::: ESTRATTO DEL TESTO :::

Liberi i 18 marinai prigionieri in Libia governo umiliato
Dopo 108 giorni di umiliante detenzione gli equipaggi dei due pescherecci italiani detenuti senza alcuna incriminazione a Bengasi dalle autorità del ducetto Khalifa Haftar sono finalmente liberi e potranno rientrare a Mazara del Vallo e raggiungere i loro famigliari dopo tre mesi e mezzo di angoscia.
Una gioia per tutti ma un insuccesso politico, un fallimento diplomatico per l’Italia, non solo a causa dei lunghi tempi che si sono rivelati necessari per giungere alla soluzione di questo sequestro ma anche per le umiliazioni subite e il prezzo che l’Italia ha dovuto pagare, peraltro non ancora del tutto chiaro nella sua reale dimensione.
La passerella a Bengasi del premier Giuseppe Conte e del ministro degli Esteri Luigi Di Maio è stata fuori luogo e grave per almeno due ragioni.
Innanzitutto i due leader hanno cercato gloria e visibilità a ridosso del Natale e nel momento di massima difficoltà del governo, ma non hanno nulla di cui vantarsi.
*In questa vicenda l’Italia è stata umiliata per oltre cento giorni nella sua ex colonia dove molti dei nostri interessi nazionali sono in ballo.
La scorsa settimana i turchi hanno ottenuto la liberazione di una loro nave catturata dalle motovedette di Haftar in soli sei giorni, semplicemente minacciando risposte muscolari se non vere e proprie rappresaglie ma né Recep Tayyp Erdogan né il ministro degli Esteri, Mehgmet Cavusoglu, hanno raggiunto Bengasi per omaggiare il generale.
La seconda ragione è legata alla legittimazione di Haftar che, dall’incontro con Conte e Di Maio, esce rafforzato sullo scenario interno e internazionale, tornando a mostrarsi come protagonista indiscusso della crisi libica e delle sue possibili soluzioni ottenendo un ampio riconoscimento dall’ex potenza coloniale: simbolismi che da quelle parti hanno un forte significato.
Un ruolo da cui era stato negli ultimi mesi emarginato, dopo la sconfitta nella battaglia per Tripoli e dopo l’ascesa del presidente del parlamento di Tobruk, Agila Saleh, a figura politica di spicco della Cirenaica.
Forse Haftar ha preteso la visita delle massime autorità italiane e, del resto, per Di Maio incontrare il capetto a Bengasi era un atto dovuto o forse riparatorio.
Non sfugge infatti che il sequestro dei due pescherecci è avvenuto a inizio settembre, poche ore dopo che il ministro Di Maio si era recato a Tripoli e poi a Tobruk per incontrare i leader delle “due libie”.
Di solito, in Cirenaica, incontrava il generale Haftar, ma nel suo ultimo viaggio è andato a colloquio con Saleh, considerato “l’uomo nuovo” della Cirenaica, l’interlocutore a cui rivolgersi dopo che la stella di Haftar sembrava avviarsi verso il tramonto.

::: MATERIALE FORNITO :::

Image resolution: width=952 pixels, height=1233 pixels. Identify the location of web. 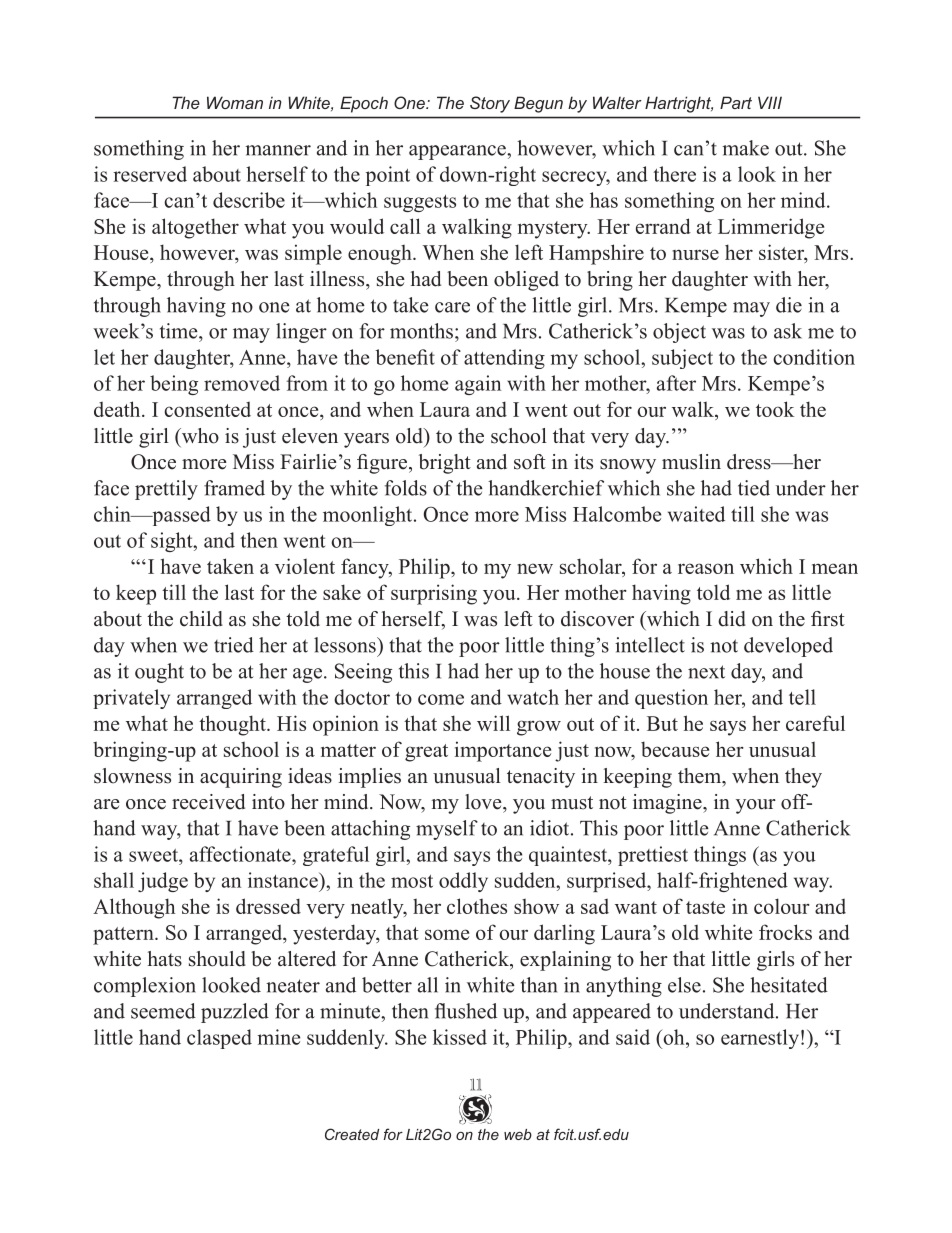
(518, 1134).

:::

● **DESCRIZIONE DEL COMPITO**
Risponda alle seguenti domande in base all'articolo sulla liberazione dei marinai detenuti in Libia.
(a) Per quanti giorni sono stati detenuti gli equipaggi dei due pescherecci?
(b) In quanti giorni i turchi hanno ottenuto la liberazione della loro nave?
(c) Con chi si è incontrato Di Maio in Cirenaica durante il suo ultimo viaggio?

● **RISULTATO DEL COMPITO**
(a) Per 108 giorni.
(b) In sei giorni.
(c) Con Agila Saleh, presidente del parlamento di Tobruk.